- _Goal of the exercise_: Each line from the one containing "Övrigt (36, 1894)" through the final line of the records is to be repeated exactly, with no additions.

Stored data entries

══════════════════════════════

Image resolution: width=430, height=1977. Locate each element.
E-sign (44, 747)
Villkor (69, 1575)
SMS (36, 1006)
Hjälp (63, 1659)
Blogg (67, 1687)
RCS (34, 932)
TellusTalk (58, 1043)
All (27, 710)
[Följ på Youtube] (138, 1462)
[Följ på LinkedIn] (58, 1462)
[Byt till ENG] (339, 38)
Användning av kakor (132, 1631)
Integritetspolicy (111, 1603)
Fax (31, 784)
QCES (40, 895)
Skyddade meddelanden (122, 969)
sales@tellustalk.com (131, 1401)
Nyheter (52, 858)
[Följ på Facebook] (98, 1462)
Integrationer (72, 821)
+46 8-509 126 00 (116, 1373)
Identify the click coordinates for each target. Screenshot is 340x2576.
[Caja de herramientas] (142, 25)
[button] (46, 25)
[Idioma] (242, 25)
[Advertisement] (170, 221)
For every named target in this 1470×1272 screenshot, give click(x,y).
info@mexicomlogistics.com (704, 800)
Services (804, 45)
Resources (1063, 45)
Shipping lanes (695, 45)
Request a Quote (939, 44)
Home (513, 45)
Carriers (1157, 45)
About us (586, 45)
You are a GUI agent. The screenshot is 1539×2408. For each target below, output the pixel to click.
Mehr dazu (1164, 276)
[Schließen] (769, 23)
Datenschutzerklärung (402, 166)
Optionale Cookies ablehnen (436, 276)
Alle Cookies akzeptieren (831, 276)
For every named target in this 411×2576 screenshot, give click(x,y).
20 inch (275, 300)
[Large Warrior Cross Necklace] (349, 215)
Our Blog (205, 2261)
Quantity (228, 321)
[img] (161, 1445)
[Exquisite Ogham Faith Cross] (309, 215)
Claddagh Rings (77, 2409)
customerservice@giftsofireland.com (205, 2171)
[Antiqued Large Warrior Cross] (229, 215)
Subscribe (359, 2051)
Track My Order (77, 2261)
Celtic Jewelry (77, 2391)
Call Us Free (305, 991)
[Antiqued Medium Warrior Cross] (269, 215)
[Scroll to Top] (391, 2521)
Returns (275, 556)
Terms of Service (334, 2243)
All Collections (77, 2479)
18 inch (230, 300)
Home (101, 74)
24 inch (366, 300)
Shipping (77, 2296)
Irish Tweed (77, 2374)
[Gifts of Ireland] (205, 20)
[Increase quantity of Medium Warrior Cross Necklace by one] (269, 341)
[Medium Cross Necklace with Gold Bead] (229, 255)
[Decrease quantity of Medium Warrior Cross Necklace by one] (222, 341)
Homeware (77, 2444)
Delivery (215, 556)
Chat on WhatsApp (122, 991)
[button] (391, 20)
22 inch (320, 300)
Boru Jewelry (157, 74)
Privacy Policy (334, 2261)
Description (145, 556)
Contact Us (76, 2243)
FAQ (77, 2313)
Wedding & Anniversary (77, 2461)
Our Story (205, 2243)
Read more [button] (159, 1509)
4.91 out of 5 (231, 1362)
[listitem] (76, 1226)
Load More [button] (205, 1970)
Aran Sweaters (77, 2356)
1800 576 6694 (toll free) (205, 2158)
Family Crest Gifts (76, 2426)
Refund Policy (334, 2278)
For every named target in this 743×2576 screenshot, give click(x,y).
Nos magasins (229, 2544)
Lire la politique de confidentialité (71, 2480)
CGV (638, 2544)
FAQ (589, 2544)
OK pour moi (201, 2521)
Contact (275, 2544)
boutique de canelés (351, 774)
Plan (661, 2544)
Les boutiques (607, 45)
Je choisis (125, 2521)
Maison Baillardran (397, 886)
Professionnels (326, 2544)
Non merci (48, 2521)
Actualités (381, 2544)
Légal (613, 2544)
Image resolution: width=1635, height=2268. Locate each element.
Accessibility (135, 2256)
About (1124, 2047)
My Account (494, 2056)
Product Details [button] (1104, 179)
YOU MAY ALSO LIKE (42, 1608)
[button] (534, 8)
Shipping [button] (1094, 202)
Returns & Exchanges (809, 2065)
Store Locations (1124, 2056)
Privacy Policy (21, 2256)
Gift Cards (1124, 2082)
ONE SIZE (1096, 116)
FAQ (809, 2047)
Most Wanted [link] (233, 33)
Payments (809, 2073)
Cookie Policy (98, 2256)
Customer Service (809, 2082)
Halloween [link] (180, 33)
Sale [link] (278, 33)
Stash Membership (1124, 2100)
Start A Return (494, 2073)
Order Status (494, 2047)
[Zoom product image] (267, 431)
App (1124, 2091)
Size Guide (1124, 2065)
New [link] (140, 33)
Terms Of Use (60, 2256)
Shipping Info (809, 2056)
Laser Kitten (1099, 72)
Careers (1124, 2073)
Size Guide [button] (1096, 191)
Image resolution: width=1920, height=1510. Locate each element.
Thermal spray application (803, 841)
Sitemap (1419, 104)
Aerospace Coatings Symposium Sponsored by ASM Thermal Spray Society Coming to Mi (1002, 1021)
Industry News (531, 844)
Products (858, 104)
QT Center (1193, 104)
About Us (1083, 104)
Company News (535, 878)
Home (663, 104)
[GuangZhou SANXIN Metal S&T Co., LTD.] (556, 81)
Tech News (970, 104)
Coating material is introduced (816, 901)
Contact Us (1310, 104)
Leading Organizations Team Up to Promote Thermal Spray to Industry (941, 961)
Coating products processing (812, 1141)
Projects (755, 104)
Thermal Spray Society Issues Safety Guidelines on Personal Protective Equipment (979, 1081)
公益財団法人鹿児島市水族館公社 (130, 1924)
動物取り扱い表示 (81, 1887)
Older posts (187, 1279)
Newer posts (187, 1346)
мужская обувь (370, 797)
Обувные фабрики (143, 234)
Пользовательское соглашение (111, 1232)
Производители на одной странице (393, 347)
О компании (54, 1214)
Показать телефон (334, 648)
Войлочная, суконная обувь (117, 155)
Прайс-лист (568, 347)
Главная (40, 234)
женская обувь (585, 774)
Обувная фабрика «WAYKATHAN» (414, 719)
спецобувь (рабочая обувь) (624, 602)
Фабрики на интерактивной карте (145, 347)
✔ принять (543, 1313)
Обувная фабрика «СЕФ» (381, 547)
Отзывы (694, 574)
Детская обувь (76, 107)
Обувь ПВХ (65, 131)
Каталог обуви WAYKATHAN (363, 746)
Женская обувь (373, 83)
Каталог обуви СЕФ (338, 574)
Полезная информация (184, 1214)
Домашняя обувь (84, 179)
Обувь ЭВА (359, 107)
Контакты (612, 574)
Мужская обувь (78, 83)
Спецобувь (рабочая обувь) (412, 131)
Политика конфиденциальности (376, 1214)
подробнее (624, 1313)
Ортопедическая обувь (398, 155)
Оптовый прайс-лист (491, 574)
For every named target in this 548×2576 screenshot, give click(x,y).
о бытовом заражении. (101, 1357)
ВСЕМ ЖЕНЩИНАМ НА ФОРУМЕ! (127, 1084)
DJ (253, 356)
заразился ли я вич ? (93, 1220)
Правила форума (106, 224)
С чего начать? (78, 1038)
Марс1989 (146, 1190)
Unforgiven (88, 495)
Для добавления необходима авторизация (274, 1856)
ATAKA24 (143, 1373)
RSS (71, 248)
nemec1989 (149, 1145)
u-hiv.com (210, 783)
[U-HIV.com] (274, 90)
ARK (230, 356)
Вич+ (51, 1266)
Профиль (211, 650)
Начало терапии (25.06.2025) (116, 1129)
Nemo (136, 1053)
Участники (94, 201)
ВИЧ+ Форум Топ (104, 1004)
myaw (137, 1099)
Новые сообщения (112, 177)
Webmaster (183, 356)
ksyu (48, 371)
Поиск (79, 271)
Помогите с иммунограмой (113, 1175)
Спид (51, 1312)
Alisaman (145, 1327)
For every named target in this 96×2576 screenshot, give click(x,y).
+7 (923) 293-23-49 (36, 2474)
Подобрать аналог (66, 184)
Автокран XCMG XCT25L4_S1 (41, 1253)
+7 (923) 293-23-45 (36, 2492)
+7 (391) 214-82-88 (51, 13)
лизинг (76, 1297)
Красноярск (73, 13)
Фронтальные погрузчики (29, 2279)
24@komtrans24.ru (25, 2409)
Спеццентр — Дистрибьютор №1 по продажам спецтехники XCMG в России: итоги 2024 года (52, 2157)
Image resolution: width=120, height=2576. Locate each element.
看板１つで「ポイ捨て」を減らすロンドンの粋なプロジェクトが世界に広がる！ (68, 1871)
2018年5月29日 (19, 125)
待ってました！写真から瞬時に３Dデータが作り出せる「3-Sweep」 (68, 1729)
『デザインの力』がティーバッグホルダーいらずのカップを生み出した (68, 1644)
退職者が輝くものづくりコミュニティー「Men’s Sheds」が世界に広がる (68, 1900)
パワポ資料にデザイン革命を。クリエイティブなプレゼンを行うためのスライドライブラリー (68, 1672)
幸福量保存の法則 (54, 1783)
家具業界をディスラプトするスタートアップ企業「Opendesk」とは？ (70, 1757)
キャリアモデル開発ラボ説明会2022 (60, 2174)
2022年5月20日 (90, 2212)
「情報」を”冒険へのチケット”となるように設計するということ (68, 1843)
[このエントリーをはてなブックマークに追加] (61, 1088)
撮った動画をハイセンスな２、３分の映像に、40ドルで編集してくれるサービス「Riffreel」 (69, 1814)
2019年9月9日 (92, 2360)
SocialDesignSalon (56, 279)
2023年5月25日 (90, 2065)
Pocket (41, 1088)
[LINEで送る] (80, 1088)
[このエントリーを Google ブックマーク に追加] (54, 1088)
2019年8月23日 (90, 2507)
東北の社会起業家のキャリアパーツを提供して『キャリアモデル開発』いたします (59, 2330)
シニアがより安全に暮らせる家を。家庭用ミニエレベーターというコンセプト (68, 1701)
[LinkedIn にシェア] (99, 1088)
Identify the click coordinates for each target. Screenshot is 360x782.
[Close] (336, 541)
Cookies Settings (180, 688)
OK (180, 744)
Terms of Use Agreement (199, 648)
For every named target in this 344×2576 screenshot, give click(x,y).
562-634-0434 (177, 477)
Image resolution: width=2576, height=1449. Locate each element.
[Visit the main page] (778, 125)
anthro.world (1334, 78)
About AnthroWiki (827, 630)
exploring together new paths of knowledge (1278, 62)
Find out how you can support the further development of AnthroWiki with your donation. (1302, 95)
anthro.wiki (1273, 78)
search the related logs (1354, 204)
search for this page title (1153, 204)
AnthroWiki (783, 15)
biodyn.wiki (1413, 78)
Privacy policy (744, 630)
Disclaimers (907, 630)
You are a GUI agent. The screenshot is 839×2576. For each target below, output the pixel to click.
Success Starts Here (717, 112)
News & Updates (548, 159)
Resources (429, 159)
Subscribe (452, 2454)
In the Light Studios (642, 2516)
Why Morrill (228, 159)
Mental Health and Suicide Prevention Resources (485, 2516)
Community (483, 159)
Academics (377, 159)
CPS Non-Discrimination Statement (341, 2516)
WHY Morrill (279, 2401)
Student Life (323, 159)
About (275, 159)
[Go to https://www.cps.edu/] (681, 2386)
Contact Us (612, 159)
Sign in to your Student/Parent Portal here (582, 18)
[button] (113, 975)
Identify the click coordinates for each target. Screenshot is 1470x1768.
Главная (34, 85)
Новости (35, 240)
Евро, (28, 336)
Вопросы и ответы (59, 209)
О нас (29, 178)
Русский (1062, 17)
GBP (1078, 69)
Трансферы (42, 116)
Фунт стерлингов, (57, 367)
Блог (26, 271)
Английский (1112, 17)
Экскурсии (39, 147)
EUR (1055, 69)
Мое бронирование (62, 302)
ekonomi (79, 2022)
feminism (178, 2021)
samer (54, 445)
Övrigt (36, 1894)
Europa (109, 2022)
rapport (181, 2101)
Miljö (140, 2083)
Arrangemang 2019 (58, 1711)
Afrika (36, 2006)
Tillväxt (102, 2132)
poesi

══════════════════════════════

- _Written response_:
Övrigt (36, 1894)
Europa (109, 2022)
rapport (181, 2101)
Miljö (140, 2083)
Arrangemang 2019 (58, 1711)
Afrika (36, 2006)
Tillväxt (102, 2132)
poesi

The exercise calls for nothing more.